One of the many things that has changed since we moved is the size of our family; not because we moved, just coincidentally at the same time, but we sit down to dinner at the table we had custom made for 12 and sort of huddle toward the middle, a small company of seven some nights, only six the nights Claire works at the restaurant. The room is huge, the sounds echo off the marble floors and bounce back from the twelve foot ceilings. We feel as small and insignificant in our own house as we do outside. We miss the days of bumping elbows around a crowded kitchen table with ourselves and our guests; we miss chatting with each other while we wait in line for the shower on Sunday mornings or the bathroom before bed. We miss complaining about how long so and so is taking. Now we can all linger in the shower and no one cares.
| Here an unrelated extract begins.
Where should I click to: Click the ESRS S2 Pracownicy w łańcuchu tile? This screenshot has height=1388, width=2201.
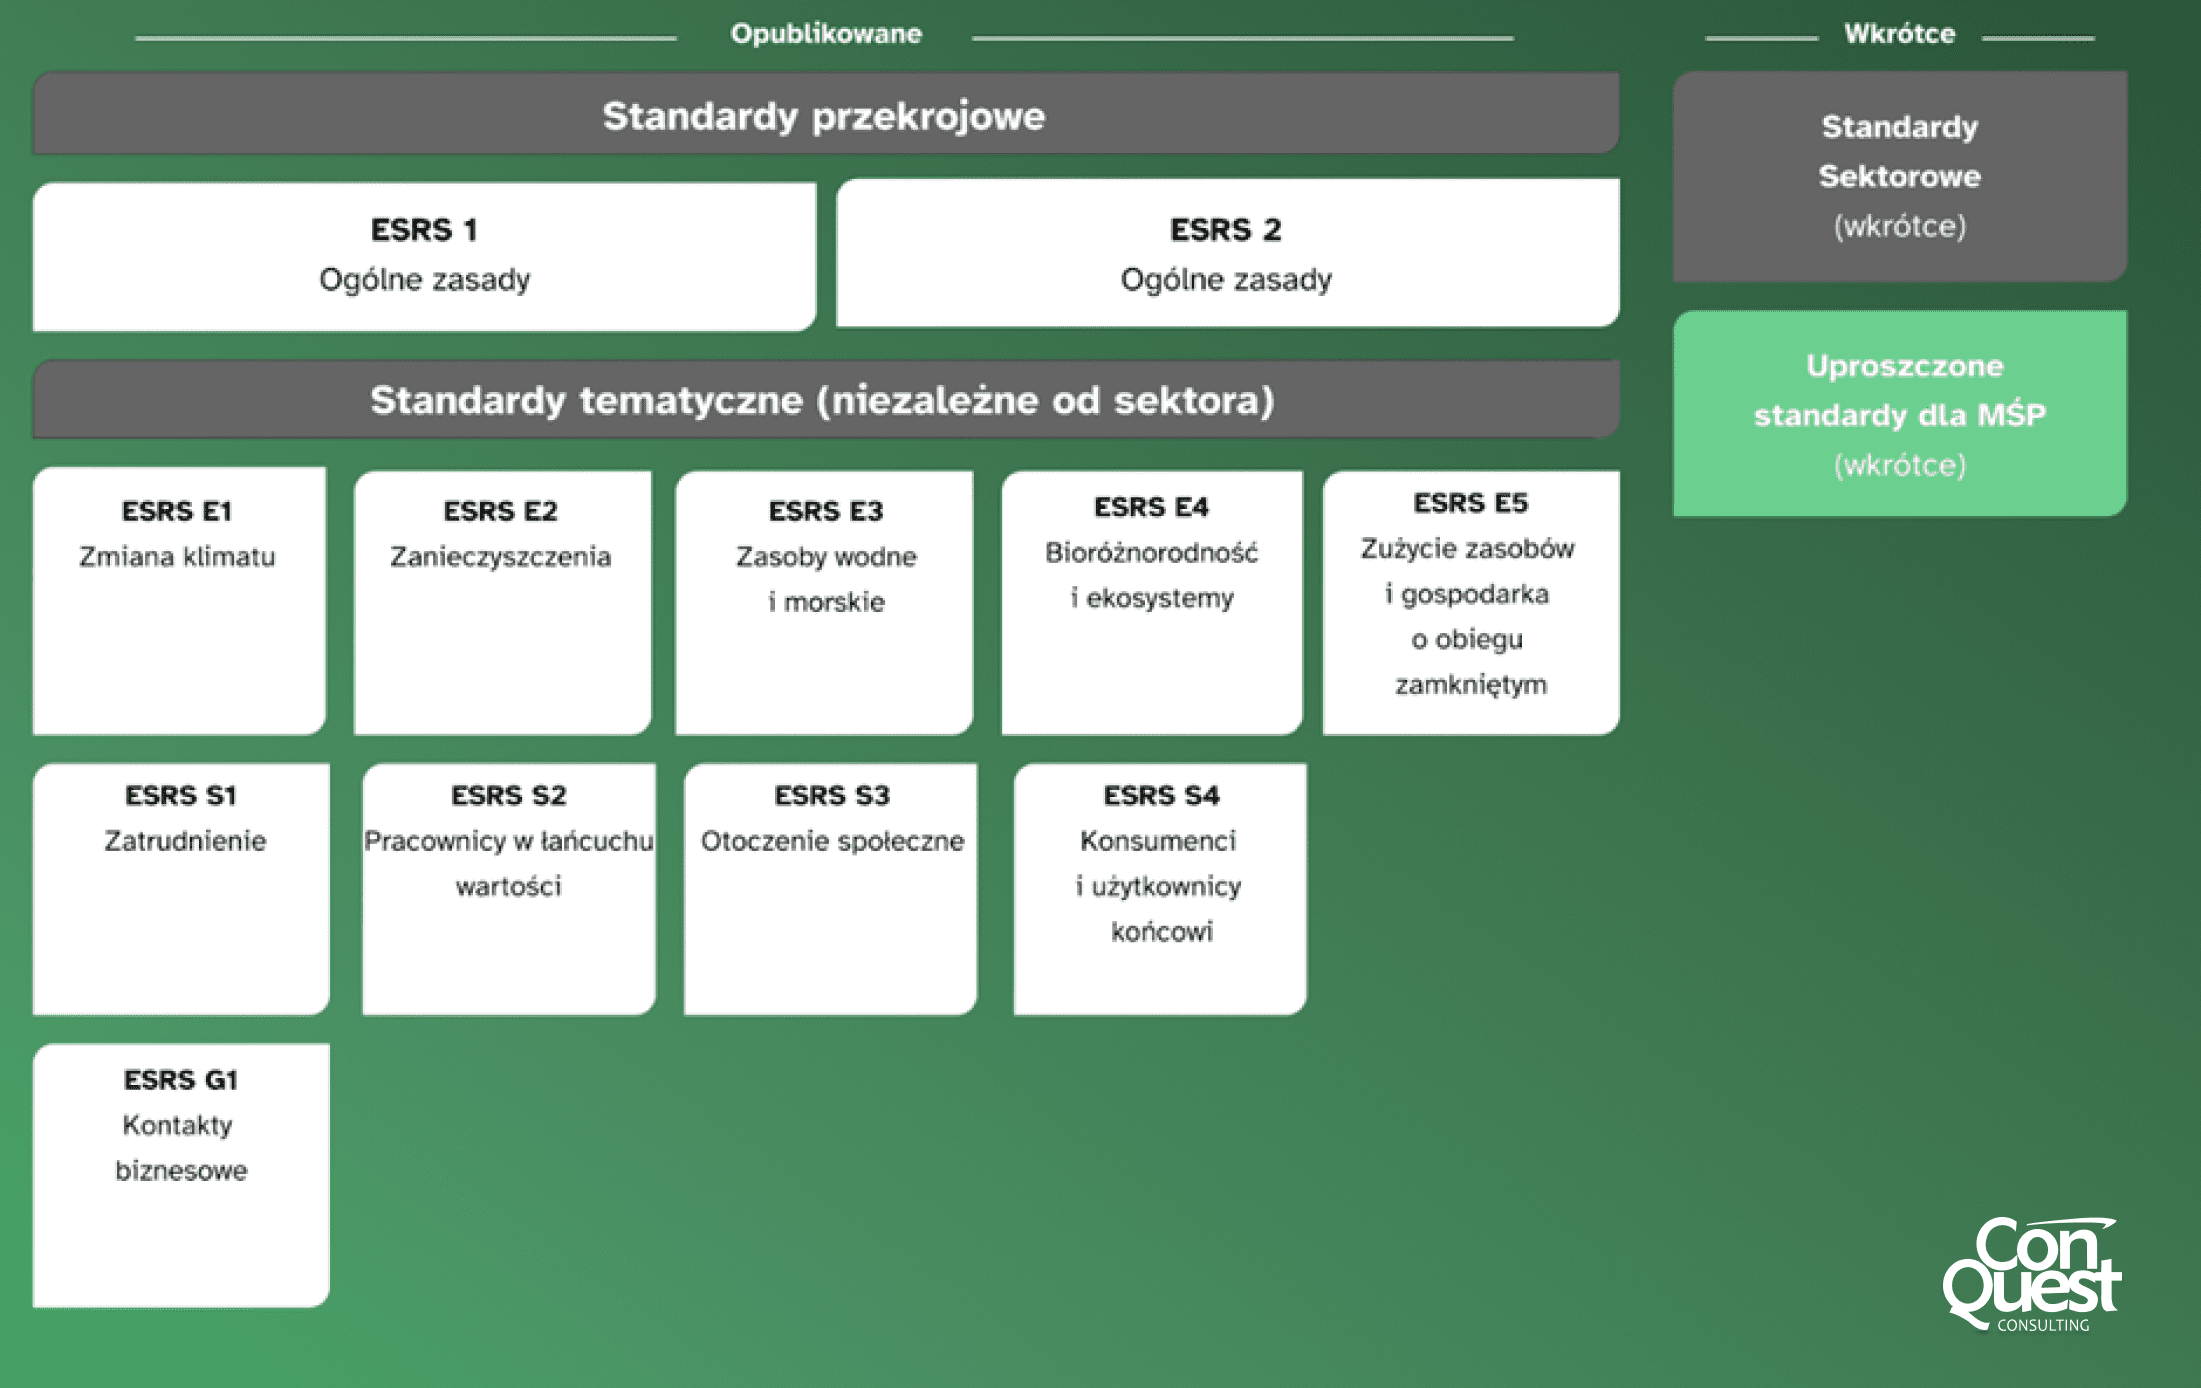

This morning as I showered in my huge tiled bath the words from an old Keith Green song somehow slipped into my mind, "Nothing lasts except the grace of God." And I realized that even if we had never made this move, if we had hung onto the security of our lives in small-town New Hampshire, still nothing would last, everything would still change. A and R would still have flown away to India and New Zealand,would still only come home for a brief hiatus before going to college - the prelude to going away for good. My "baby" would still learn to read and to swim and to take care of herselfvery well, thank you. Nothing lasts, but that one fact; nothing is the same yesterday, today and tomorrow but that one Person.

I've decided that the best advice I've heard this year was the last thing my pastor said to me when we left Vermont, "Enjoy the ride." Some parts are more exciting than others, some stretches fly by, some will give you whiplash, others seems to climb endlessly. Once the train starts there's no jumping off, so you might as well enjoy the ride. I'm trying to.